A unique combination of English, European, feminist, and "New Writing" essays on literary studies from the 1920s to the 1980s, this book sheds new light on the main theoretical issues involved in the study of modern literary texts. The book includes the views of leading critics and theorists such as Sandra M. Gilbert, Susan Gubar, Frank Kermode, Edward Said, and Lionel Trilling, as well as such renowned writers as W.H. Auden, Umberto Eco, Seamus Heaney, Czeslaw Milosz, and Virginia Woolf. Focusing on major critical topics--genre, interpretation, history and criticism, gender, and race-- Literature in the Modern World provides a critical awareness of the debates likely to dominate future discussions of literature.

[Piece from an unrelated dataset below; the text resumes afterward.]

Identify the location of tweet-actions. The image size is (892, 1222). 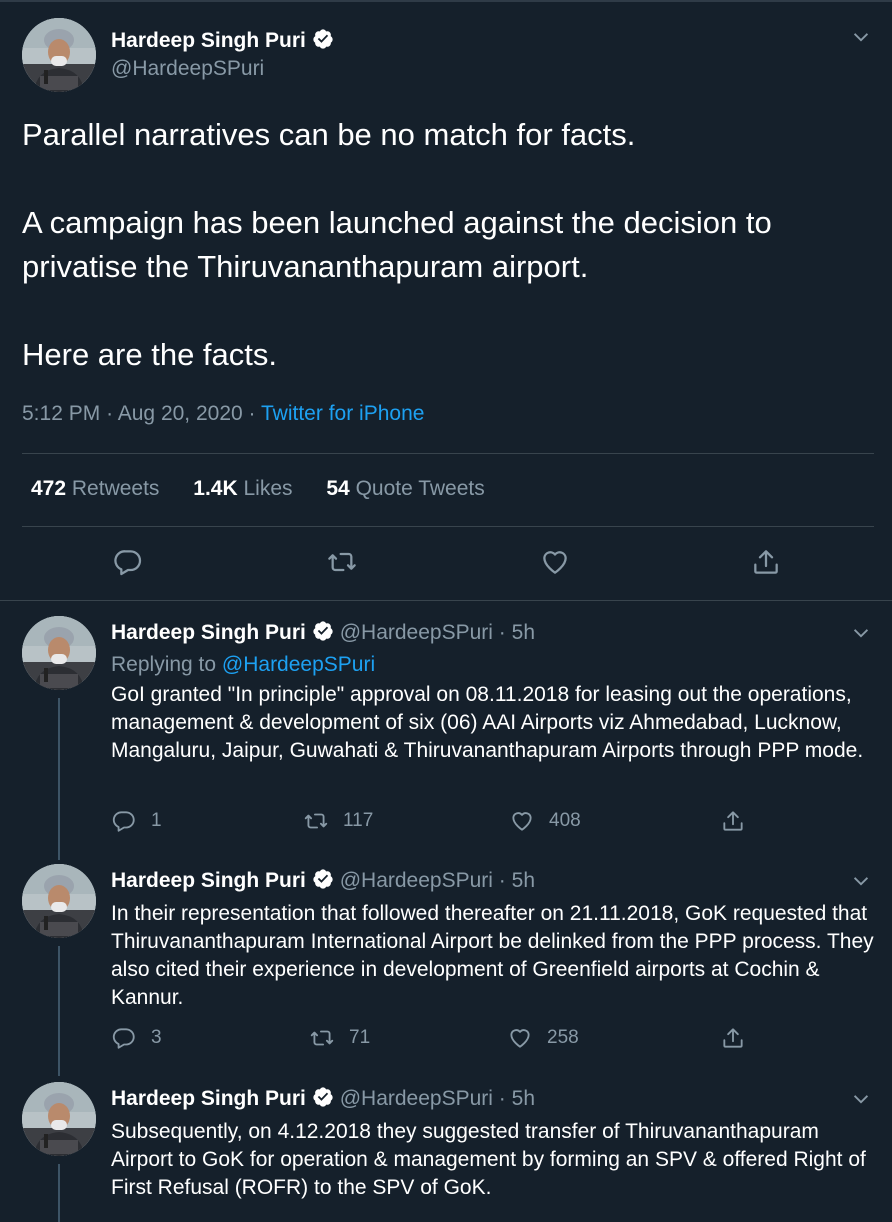
(446, 566).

This is a great collection of literary criticism essays arranged by each critical school. This was required for my L4 Critical Theory course at Uni. Here are the essays from which I was greatly impacted in one way or another:
Terry Eagleton - Literature and the Rise of English Stanley Fish - Interpreting the Variorum Robert Scholes - Who Cares About the Text (a rebuke of Fish) Geoffrey Hartman - The Interpreter's Freud Seymour Chatman - Story and Narrative Umberto Eco - Semiotics of Theatrical Performance Terry Eagleton - Marxist Criticism Pierre Macherey - The Text Says What it Does Not Say Roland Barthes - The Death of the Author (one of the most controversial essays in the humanities) Simone de Beauvoir - Woman and the Other Helene Cixous - The Laugh of the Medusa Edward Said - The Discourse of the Orient Seamus Heaney - Englands of the Mind T.S. Eliot - What is a Classic?
Along with Rifkin & Ryan's 'Literary Theory: An Anthology' the budding theorist would have the bulk of a decent library with two volumes.